Here’s Exactly What You Need to Know from Obama’s Historic Speech on Immigration
With Congress at an impasse, President Barack Obama has issued a sweeping series of executive actions that will shield up to 5 million people now living in the U.S. illegally from being deported, while also providing many of them access to temporary work permits.
Speaking from the East Room of the White House late Thursday, the president also challenged Republicans, who have been harshly critical of his plan, to step up and offer a better option.
"To those members of Congress who question my authority to make our immigration system work better, or question the wisdom of me acting where Congress has failed, I have one answer: Pass a bill," Obama said.
The Senate signed off on a bipartisan immigration overhaul in 2013, but the bill has languished in the Republican-controlled House of Representatives for the past 16 months. With the GOP set to take control of both chambers in 2015, the prospect for legislative action has gone from unlikely to next to impossible.
With action now, and the potential of work permits on offer, Obama said he is giving millions who are living in the U.S. without legal permission an opportunity to "come out of the shadows and get right with the law."
What is changing? The executive actions will expand the president's "deferred action" program, which delayed deportation for millions of young people who entered the country with their parents illegally before their 16th birthdays. The new measures will not offer similar protections to their families, a blow to immigration activists who lobbied hard for broader expansions.
The actions also make new avenues to legal status available for the parents of a large group of citizens and legal permanent residents, provided they have been in the country for more than five years. The plan also increases opportunities for highly skilled workers to find jobs and provides new funding for border security efforts, while refocusing resources toward turning back people who do manage to cross illegally.
What are Republicans saying? They are not pleased and have not been shy about it. Before Thursday's speech, Rep. Lamar Smith (R-Texas) told the Huffington Post that Obama "is actually declaring war on the American people and our democracy."
Soon-to-be Senate Majority Leader Mitch McConnell said "the president will come to regret the chapter history writes if he does move forward."
"Congress will act," McConnell promised. "Make no mistake, when the newly elected representatives of the people take their seats, they will act."
Republicans have not said what, if any, specific immigration legislation they might consider trying to send to the White House.
What are immigration activists saying? After more than a year of interrupting speeches and protesting deportations, at least a handful saw fit to celebrate:
Hardened activists offered a more sober assessment.
"I think this is ... imperfect, it doesn't cover everybody, and that's really tragic. But it's going to be historic," Pulitzer Prize-winning journalist Jose Antonio Vargas said in an interview with Bloomberg Politics earlier Thursday.

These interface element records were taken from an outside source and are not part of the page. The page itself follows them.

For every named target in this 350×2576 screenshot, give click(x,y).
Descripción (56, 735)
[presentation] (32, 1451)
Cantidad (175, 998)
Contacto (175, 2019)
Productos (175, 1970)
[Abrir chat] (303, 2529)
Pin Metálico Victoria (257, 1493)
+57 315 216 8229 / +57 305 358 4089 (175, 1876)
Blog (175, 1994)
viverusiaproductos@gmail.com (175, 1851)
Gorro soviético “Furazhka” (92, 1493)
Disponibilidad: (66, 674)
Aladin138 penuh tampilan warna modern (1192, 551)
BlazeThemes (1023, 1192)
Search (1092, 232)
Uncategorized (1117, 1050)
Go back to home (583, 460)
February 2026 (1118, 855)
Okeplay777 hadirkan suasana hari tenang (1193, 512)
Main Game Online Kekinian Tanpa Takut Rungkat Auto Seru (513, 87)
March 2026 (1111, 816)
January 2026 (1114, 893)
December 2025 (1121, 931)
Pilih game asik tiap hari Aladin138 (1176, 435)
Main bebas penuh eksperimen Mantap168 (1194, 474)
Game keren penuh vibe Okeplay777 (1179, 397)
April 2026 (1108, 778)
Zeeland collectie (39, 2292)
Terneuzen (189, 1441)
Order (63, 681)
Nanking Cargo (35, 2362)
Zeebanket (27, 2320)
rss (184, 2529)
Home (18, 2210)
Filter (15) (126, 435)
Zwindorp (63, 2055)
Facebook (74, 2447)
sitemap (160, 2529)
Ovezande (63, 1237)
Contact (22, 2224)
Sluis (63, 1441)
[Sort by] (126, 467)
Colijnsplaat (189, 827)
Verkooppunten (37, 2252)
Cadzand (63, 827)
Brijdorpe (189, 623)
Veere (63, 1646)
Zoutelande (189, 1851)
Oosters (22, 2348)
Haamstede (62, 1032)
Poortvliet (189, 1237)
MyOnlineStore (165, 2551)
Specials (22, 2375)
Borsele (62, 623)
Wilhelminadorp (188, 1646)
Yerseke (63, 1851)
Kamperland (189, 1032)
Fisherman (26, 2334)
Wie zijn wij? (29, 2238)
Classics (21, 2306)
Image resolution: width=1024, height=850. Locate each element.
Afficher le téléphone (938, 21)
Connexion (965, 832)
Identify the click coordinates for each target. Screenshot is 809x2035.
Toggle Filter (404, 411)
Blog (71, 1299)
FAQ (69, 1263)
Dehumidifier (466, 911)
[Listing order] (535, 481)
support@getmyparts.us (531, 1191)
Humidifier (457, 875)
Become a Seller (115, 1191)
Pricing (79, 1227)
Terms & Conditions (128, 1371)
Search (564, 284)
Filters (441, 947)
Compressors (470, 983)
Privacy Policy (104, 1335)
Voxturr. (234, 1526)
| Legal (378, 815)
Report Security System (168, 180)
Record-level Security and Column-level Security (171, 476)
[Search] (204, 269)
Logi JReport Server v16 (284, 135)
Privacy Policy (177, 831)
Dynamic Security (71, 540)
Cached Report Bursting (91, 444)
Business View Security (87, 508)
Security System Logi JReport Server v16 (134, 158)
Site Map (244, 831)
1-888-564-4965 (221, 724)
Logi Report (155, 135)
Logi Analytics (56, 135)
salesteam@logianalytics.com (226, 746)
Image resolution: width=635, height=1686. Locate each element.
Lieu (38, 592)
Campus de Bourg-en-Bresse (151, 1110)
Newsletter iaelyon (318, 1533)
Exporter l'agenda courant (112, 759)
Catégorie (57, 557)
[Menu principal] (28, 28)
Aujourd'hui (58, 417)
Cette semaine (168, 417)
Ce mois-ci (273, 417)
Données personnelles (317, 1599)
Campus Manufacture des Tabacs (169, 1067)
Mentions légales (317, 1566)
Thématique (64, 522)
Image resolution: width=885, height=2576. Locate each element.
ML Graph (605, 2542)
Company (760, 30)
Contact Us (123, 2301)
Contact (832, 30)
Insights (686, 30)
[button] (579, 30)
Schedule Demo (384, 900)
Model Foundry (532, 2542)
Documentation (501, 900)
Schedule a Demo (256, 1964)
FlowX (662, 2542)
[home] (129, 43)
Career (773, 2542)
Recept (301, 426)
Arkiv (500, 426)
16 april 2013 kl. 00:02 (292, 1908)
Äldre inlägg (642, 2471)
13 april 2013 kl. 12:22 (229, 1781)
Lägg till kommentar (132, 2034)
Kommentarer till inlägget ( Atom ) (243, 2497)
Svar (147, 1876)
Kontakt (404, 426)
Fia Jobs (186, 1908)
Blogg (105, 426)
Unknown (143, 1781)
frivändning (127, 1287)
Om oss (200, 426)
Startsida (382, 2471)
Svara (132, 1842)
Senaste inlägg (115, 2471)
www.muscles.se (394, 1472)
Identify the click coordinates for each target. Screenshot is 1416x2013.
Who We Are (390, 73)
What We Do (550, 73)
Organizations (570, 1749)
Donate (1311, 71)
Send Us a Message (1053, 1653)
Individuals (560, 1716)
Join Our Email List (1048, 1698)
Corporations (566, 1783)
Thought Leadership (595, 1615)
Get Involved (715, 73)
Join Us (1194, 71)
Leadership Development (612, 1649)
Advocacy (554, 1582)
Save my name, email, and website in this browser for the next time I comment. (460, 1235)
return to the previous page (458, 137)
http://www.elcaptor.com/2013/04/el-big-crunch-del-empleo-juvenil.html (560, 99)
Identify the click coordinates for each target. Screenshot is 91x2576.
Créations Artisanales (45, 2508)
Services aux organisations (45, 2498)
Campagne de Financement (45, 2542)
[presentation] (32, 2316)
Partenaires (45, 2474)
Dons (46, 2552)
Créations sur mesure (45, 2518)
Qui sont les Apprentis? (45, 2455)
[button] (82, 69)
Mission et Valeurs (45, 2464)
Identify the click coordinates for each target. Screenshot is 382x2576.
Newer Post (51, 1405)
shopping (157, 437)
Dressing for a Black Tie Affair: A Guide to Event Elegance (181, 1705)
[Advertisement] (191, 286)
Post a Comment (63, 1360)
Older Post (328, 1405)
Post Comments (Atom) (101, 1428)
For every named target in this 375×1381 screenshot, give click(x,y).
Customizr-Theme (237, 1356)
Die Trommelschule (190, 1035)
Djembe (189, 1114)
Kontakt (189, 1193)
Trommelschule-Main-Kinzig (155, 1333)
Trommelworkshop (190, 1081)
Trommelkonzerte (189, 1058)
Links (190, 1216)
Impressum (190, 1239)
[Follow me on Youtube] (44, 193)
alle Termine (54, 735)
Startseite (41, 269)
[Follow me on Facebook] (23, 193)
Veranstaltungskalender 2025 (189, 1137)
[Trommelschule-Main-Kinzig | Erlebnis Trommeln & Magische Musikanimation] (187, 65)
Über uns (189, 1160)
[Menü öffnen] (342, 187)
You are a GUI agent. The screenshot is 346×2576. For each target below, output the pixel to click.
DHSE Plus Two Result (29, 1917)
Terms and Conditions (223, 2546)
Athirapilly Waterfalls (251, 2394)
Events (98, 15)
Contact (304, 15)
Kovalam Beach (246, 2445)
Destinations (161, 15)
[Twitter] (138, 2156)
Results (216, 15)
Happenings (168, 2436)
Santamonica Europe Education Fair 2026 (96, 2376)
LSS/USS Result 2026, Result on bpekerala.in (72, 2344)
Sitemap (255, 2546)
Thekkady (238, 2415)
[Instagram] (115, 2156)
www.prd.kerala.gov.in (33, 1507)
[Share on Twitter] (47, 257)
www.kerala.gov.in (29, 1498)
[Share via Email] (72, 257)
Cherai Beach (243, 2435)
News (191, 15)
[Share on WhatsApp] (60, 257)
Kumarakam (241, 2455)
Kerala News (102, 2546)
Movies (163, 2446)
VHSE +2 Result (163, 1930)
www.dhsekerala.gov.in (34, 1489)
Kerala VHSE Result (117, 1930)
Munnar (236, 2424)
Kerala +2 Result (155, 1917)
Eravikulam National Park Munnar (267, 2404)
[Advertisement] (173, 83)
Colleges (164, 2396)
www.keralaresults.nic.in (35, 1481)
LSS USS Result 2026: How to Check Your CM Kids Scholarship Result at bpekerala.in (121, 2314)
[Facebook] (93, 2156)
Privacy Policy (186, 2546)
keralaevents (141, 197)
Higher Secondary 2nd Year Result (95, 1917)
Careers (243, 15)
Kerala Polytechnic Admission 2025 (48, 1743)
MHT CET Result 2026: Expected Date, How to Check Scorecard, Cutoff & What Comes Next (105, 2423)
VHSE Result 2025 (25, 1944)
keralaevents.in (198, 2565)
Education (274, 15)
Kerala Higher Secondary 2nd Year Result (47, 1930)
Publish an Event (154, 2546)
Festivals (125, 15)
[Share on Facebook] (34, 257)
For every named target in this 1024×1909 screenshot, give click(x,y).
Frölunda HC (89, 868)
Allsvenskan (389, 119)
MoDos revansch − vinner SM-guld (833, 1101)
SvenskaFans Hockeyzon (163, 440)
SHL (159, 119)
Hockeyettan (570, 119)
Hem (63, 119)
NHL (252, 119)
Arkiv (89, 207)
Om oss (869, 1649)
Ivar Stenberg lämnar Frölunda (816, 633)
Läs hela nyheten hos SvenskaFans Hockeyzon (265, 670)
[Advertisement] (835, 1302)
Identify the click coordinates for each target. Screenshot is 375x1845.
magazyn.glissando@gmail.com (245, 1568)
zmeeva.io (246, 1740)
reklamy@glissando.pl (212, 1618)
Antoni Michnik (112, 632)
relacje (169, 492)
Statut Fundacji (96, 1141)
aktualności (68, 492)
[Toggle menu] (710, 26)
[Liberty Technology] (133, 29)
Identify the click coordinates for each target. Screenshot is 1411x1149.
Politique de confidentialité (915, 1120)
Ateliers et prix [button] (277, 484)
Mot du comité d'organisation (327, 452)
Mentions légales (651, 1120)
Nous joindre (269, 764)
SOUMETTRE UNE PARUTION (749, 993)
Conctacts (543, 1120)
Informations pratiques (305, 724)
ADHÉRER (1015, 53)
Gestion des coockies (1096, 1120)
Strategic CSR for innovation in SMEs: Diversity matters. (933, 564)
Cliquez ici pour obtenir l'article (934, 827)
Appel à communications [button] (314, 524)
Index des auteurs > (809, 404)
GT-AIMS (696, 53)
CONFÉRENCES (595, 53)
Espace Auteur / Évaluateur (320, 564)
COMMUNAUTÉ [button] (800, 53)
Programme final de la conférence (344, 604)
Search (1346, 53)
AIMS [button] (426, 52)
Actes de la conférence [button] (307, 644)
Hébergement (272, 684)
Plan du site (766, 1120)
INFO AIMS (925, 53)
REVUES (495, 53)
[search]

Sen. Harry Reid (D-Nev.), the outgoing majority leader, said in a statement that "the President's executive action is a good first step; however it is only a temporary solution ... nothing replaces Congress acting on comprehensive immigration reform. So today, while I thank President Obama for his decisive action, I ask my Republican colleagues to put their partisan politics aside and focus their efforts on passing legislation that will permanently fix our broken immigration system."
What's next? A number of senior Republican senators have openly considered inserting a clause into the forthcoming bill to fund the government that would block any unilateral action. If they did, Democrats would threaten a filibuster and the federal government would shut down again.
Others have suggested filing a lawsuit against Obama or drawing up articles of impeachment.
None of this is likely to happen. The actions will go forward and deliver on some of the promises Obama made when he took office in 2009. The issue, though, will grow in the eyes of the 2016 presidential contenders. Hillary Clinton weighed in 10 minutes after the speech ended with this tweet:
Republicans: Notice has been served. This historic series of actions has changed the immigration debate and set the country on a path to a more fair and equitable system for millions of hard-working men and women.